Ferdinand Georg Waldmüller

The Flower Seller

Property from the Descendants of David Goldmann

Ferdinand Georg Waldmüller

Ferdinand Georg Waldmüller

The Flower Seller

The Flower Seller

Property from the Descendants of David Goldmann

Ferdinand Georg Waldmüller

Vienna 1793 - Baden 1865

The Flower Seller


signed and dated: Waldmüller / 1846

oil on panel

panel: 22 ⅞ by 18 in.; 58.1 by 45.7 cm.

framed: 28 ¾ by 24 ½ in.; 73 by 62.2 cm.

The panel consists of three planks, is stable, and has two horizontal battens and beveled edges on the reverse. The image reads well under a clear varnish. Thin vertical lines corresponding to the panel joins are faintly visible. A line can be noticed beginning below the figure's hand holding a flower and traced to the below of the white hem. It appears stable and is not distracting to the overall image.
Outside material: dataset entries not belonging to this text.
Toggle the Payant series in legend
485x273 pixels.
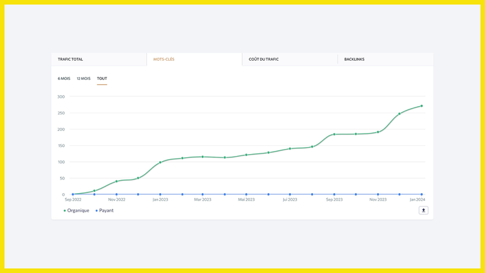tap(105, 210)
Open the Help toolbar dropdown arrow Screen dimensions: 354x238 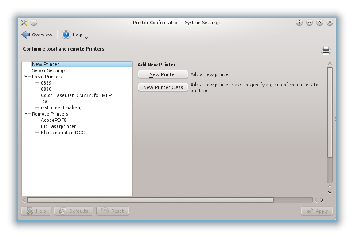[86, 38]
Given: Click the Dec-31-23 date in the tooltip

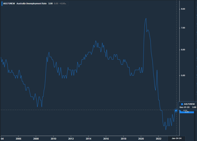Looking at the screenshot, I should 185,107.
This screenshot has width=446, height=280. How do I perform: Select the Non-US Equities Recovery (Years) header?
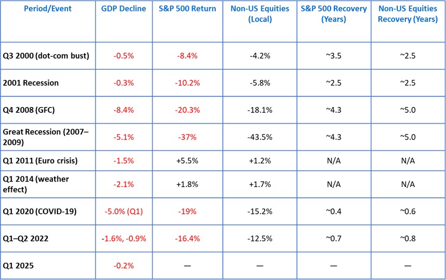tap(408, 13)
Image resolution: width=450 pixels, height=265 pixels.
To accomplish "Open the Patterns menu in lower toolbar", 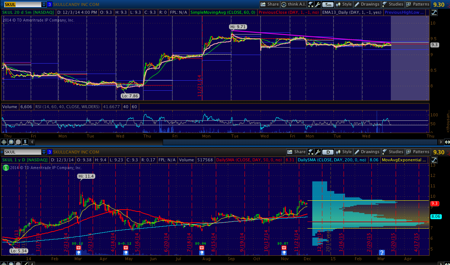I will click(x=418, y=152).
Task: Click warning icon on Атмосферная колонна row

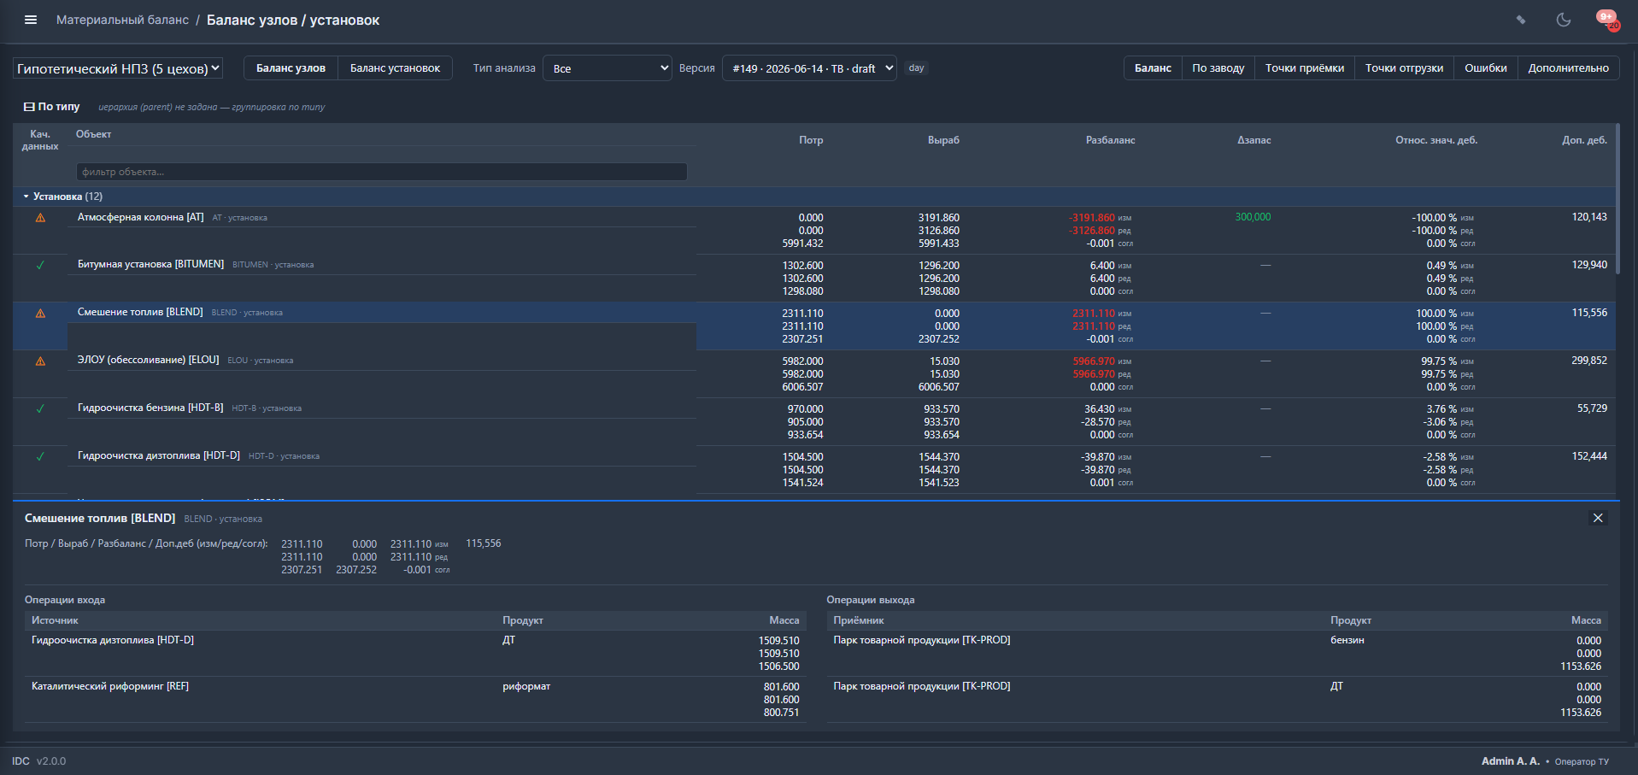Action: point(40,218)
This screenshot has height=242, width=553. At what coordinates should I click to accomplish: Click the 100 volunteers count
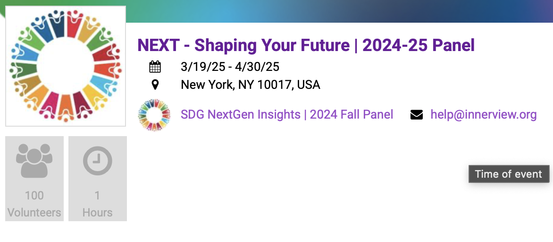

Under UV inspection, the varnish has been applied unevenly and comparatively thick in areas of the background. The painting can be hung in its current state. Offered in an carved giltwood frame with a name plate that reads 'Ferdinand Georg Waldmueller.'


In response to your inquiry, we are pleased to provide you with a general report of the condition of the property described above. Since we are not professional conservators or restorers, we urge you to consult with a restorer or conservator of your choice who will be better able to provide a detailed, professional report. Prospective buyers should inspect each lot to satisfy themselves as to condition and must understand that any statement made by Sotheby's is merely a subjective qualified opinion.

NOTWITHSTANDING THIS REPORT OR ANY DISCUSSIONS CONCERNING CONDITION OF A LOT, ALL LOTS ARE OFFERED AND SOLD "AS IS" IN ACCORDANCE WITH THE CONDITIONS OF SALE PRINTED IN THE CATALOGUE.

David Goldmann (1887-1967), Vienna;
Seized from the above by Hitler's agents and allocated in the central depot of the Kunsthistorisches Museum, Vienna (inv. D.G. 13), where it was reserved for the Führermuseum;
Transferred to Alt Ausse (inv. no. 4699) for the Kunstmuseum Linz;
Recovered by the Allied Forces on 15 October 1945 and sent to the Munich Central Collecting Point (inv. no. 2333/2);
Given over to the Austrian Government Kremsmünster depot (inv. no. K1064) on 25 April 1946;
Restituted to David Goldmann 15 May 1948, New York;
Thence by descent to the present owner.

At this point in his career, Waldmüller had fully embraced the Biedermeier style and chose subjects appealing to the growing middle-classes. In the present lot, the artist depicts a young woman selling flowers set within a field surrounded by larger, stoic buildings. The rich colors bring to life her beauty and youth and capture the bourgeois taste of the time in a striking manner.


A note about the provenance:

Lots 10, 87, 91 and 92 come from the noteworthy collection of David Goldmann, an Austrian businessman who fled his home country with his family in 1938 after the annexation of Austria to Nazi Germany. Goldmann amassed a significant fine and decorative arts collection consisting of Italian, Northern and Austrian paintings as well as Viennese porcelain and furniture. Soon after the Anschluss, the Gestapo deemed Goldmann’s apartment and contents as “enemy property”.1 The most valuable items of the group were removed and reserved for Hitler’s Führermuseum while the rest were auctioned off by the Dorotheum.

 

The reverse of the paintings memorializes this complicated period of their history with labels noting each depot and storage facility the paintings moved to while under German control. After being taken to the central depot of the Kunsthistoriches Museum, the paintings were then stored in the Altaussee salt mine, which was then seized by the U.S. Army on May 8, 1945, and the artworks transferred to the Munich Central Collecting Point marking the beginnings of the restitution process. Goldmann managed to successfully have most of these items returned to him in New York by the late 1940s. The paintings and drawings have remained in the family since this time.


1. A. Reininghaus, Recollecting. Raub und Restitution, exhibition catalogue, Vienna 2009, p. 133.